Immer der Hauptstraße lang

Auf einer meiner ersten Versuche zur Erkundung der südlichen Pyrenäen hatte ich vor Jahren bereits die beiden klassischen Pyrenäen Pässe mit dem Rad abgepilgert. Dabei blieb mir in Erinnerung, dass der Somport der deutlich höhere, schönere und anstrengendere Pass ist und bei beiden Abstiegen die Jakobswege andauernd, die viel befahrenen Nationalstraße querten. Eine Erfahrung die man nur einmal braucht.

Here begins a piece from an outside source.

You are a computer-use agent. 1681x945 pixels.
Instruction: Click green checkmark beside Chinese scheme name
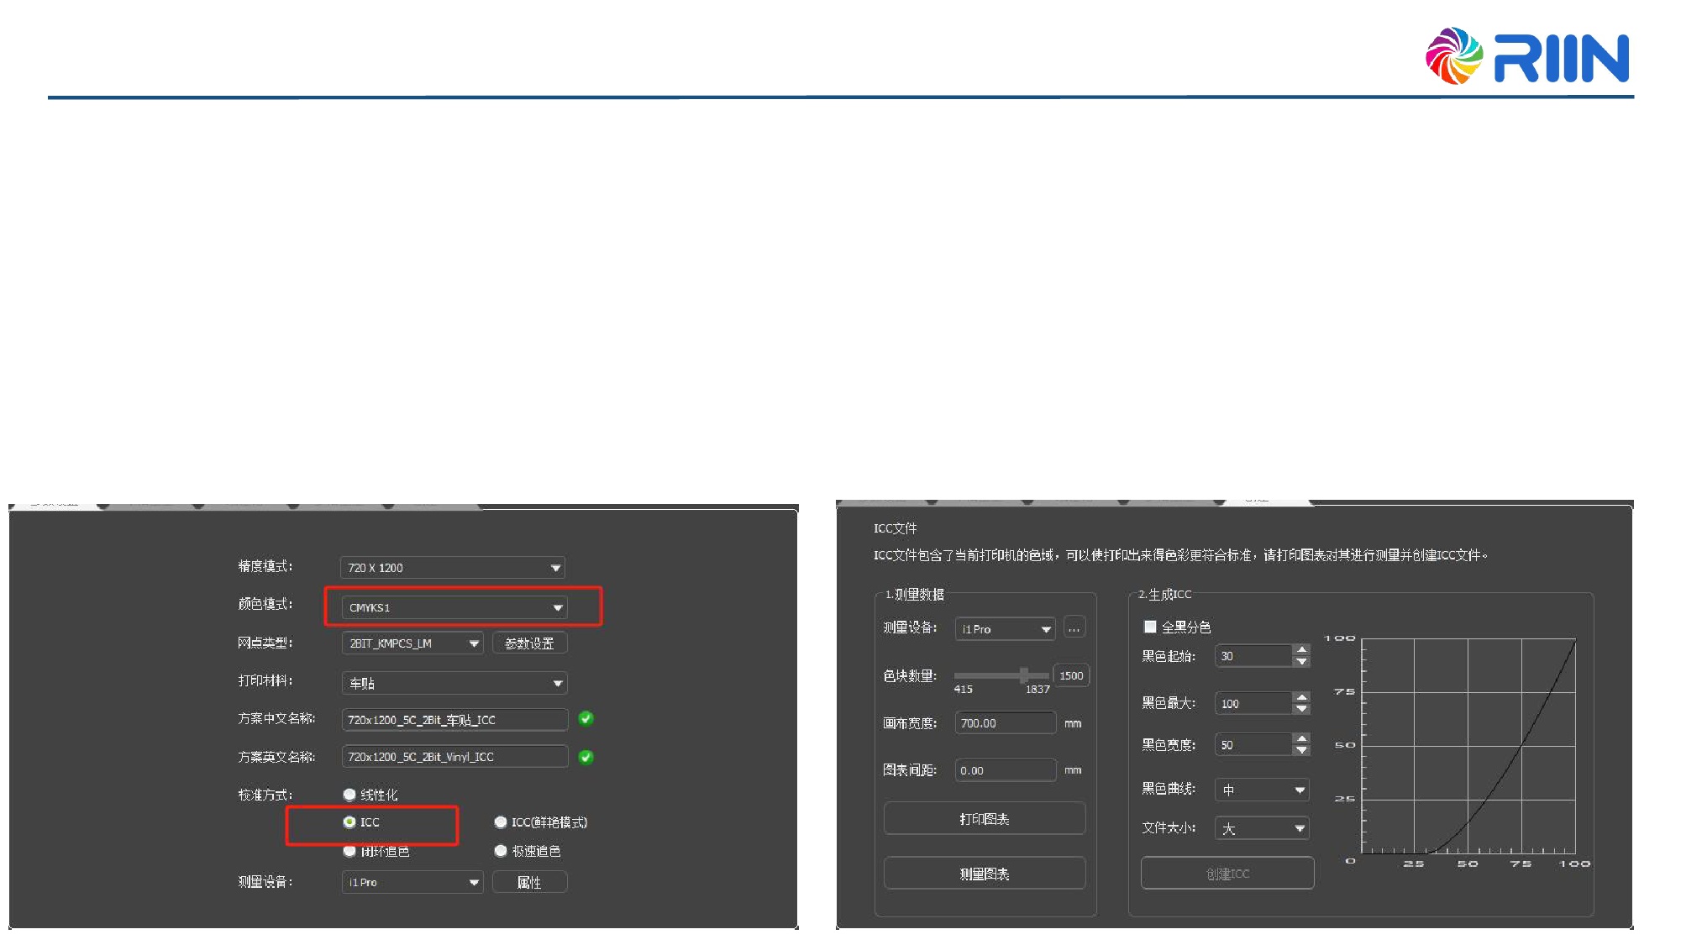(586, 718)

Also sollte Pamplona der Einstieg in meine Pilgererfahrung sein. Doch vor Ort musste ich die erste verkehrsgeschichtliche Lektion lernen. Als ich auf dem Weg zum geplanten Startpunkt kurz hinter Pamplona Pilger entlang der Autobahn marschieren sah, verstand ich, dass die alten Trampel- und Karrenpfaden sich zu Autobahnen und Eisenbahntrassen gemausert hatten.  Und so heißt ab Pamplona auch die A 12 Richtung Westen konsequenterweise Jakobsweg.  Dass die parallel dazu verlaufende Bahntrasse auch so genannt wird, ist zu vermuten. Der Pilgerpfad bewegt sich die 100 km bis in die größte Stadt des Riojas Logroño in Sicht- und Hörweite.

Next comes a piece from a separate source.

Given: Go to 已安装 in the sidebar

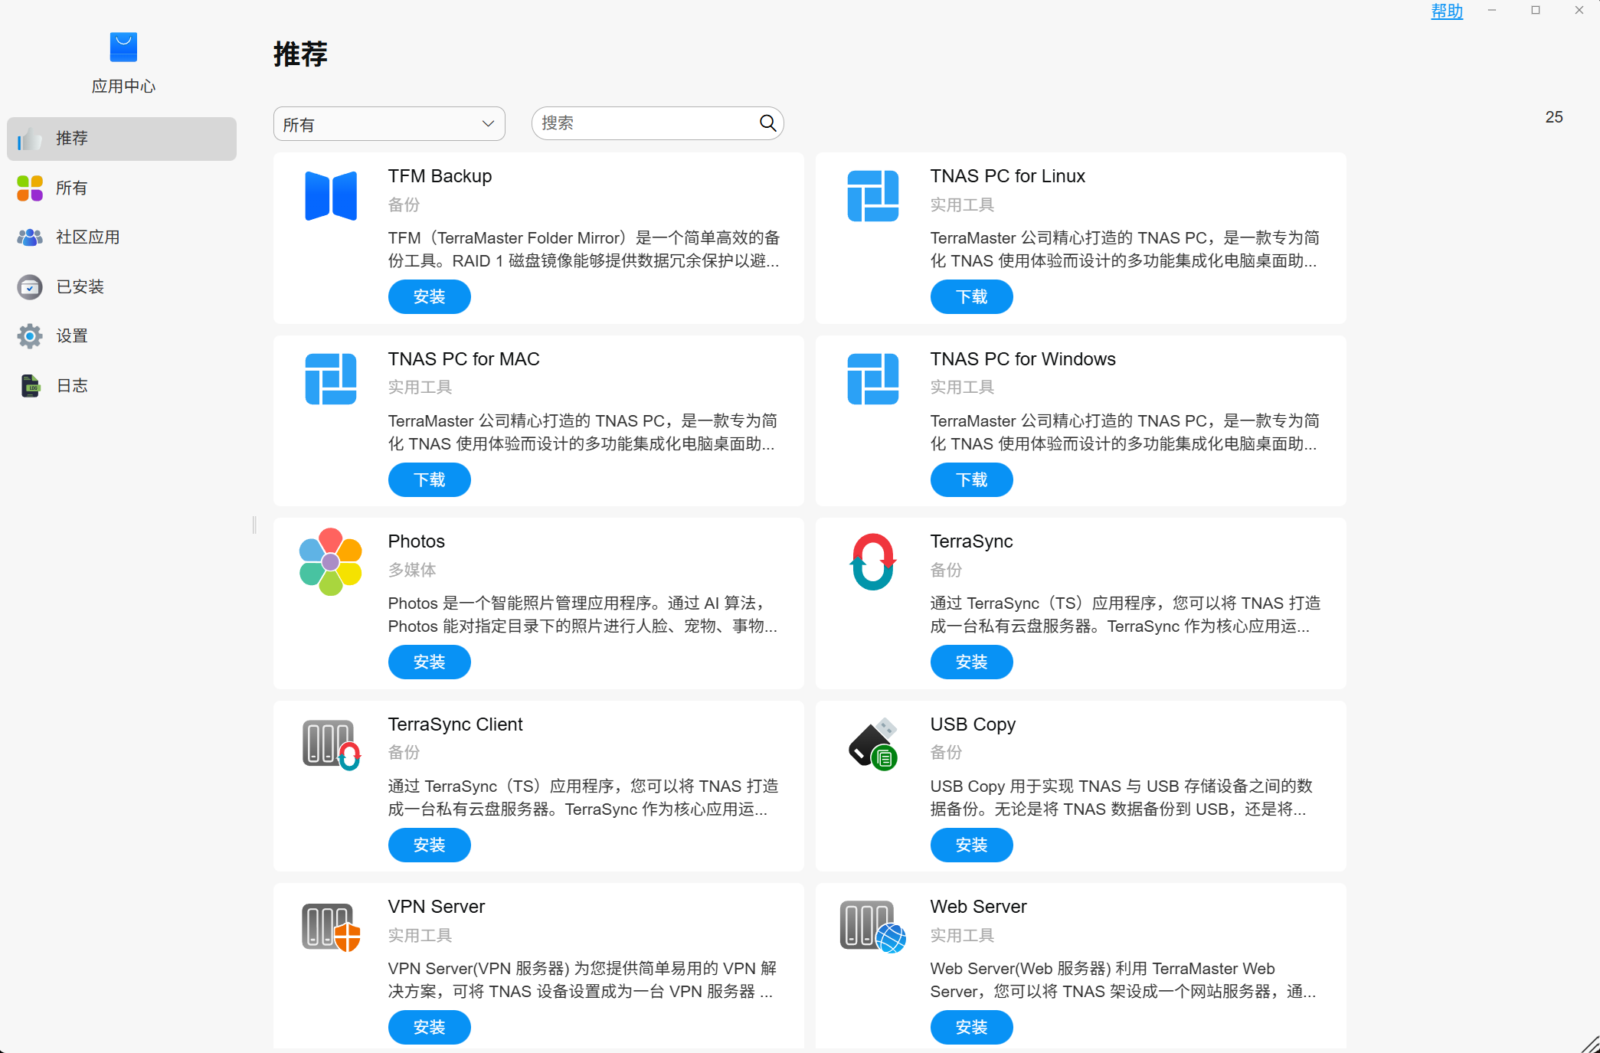Looking at the screenshot, I should click(80, 286).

Also verschob ich meinen Pilgereinstieg ins bekannteste Weinanbaugebiet Spaniens. Vorsichtig erkundete ich auf zwei Tagestouren den Jakobsweg im südlichen Rioja (a. von Navarrete nach Santo Domingo, b. Santo Domingo nach Belorado). Santo Domingo ist ein verschlafenes, schönes mittelalterliches Städtchen und ein bedeutender Etappenort auf dem Pilgerpfad. Das mittelalterliche Hospiz musste durch ein Neues ersetzen werden, da es zu klein für den aktuellen Andrang der Pilgermassen wurde. In der Hochsaison im Sommer kämen bis zu 500 Übernachtungssuchende in Santo Domingo an, erklärte mir der Rezeptionist des Hospizes. Bei meinen beiden Besuchen der Stadt Ende September war der Andrang geringer, aber ein ständiger Strom von Wanderern mit der Jakobsmuschel am Rucksack war noch auszumachen.

Doch auch der Pilgerpfad im Rioja blieb eine Enttäuschung. Das Rauschen der Autobahn war ständig zu hören, die Hinweisschilder oft zu sehen und die erwarteten Weinberge des Riojas waren nicht auszumachen. Stattdessen führte der Weg an abgeernteten Getreidefeldern vorbei und die Staubfahnen von den Erntemaschinen auf den Kartoffelfeldern verdichteten die ohnehin stickig, heiße Luft. Leider läuft der Jakobsweg durch den langweiligsten Teil des Riojas. 20 km nördlich liegt Haro, die selbsternannte Hauptstadt des Weines in einer sehr viel lieblicheren Umgebung an den Hängen eines Gebirgsmassivs. Dort hatte ich mein Basiscamp aufgeschlagen und dorthin kehrte ich abends enttäuscht zurück. Hape Kerkeling verspürte auf den staubigen Wegen Nordspaniens den Hauch Gottes. Ich kam diesem Gefühl nur bei einem tiefen Blick ins Weinglas in Haro nahe.

Schließlich verlegte ich den ernsthaften Start auf den Jakobsweg nach Burgos, denn hinter der Stadt entfernt sich der Pilgerweg auf 50 km von der neuen Autobahn.